Exercise objective
All entries, exactly as written, should be output again.

╭─ Source material

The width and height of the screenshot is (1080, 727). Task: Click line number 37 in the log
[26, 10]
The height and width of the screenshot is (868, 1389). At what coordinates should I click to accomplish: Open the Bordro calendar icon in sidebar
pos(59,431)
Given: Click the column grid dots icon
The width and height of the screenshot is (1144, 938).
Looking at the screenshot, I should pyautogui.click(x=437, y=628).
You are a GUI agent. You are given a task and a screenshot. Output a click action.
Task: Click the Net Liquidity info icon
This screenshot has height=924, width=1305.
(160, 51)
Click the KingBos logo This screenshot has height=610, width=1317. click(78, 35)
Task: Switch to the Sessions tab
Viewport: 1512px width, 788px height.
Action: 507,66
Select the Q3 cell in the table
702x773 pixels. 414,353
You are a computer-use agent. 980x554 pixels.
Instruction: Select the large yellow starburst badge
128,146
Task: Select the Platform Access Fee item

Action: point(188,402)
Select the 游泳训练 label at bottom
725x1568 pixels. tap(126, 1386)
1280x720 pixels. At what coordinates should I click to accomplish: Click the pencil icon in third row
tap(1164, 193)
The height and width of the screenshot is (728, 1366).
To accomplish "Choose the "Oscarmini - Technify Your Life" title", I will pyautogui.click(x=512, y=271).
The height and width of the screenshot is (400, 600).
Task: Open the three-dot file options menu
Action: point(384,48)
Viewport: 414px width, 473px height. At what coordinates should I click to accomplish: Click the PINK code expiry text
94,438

╰─

Output for this exercise
The width and height of the screenshot is (1080, 727). Task: Click line number 37 in the log
[26, 10]
The height and width of the screenshot is (868, 1389). At what coordinates should I click to accomplish: Open the Bordro calendar icon in sidebar
pos(59,431)
Given: Click the column grid dots icon
The width and height of the screenshot is (1144, 938).
Looking at the screenshot, I should pyautogui.click(x=437, y=628).
You are a GUI agent. You are given a task and a screenshot. Output a click action.
Task: Click the Net Liquidity info icon
This screenshot has height=924, width=1305.
(160, 51)
Click the KingBos logo This screenshot has height=610, width=1317. click(78, 35)
Task: Switch to the Sessions tab
Viewport: 1512px width, 788px height.
Action: 507,66
Select the Q3 cell in the table
702x773 pixels. 414,353
You are a computer-use agent. 980x554 pixels.
Instruction: Select the large yellow starburst badge
128,146
Task: Select the Platform Access Fee item

Action: point(188,402)
Select the 游泳训练 label at bottom
725x1568 pixels. tap(126, 1386)
1280x720 pixels. At what coordinates should I click to accomplish: Click the pencil icon in third row
tap(1164, 193)
The height and width of the screenshot is (728, 1366).
To accomplish "Choose the "Oscarmini - Technify Your Life" title", I will pyautogui.click(x=512, y=271).
The height and width of the screenshot is (400, 600).
Task: Open the three-dot file options menu
Action: point(384,48)
Viewport: 414px width, 473px height. At what coordinates should I click to accomplish: Click the PINK code expiry text
94,438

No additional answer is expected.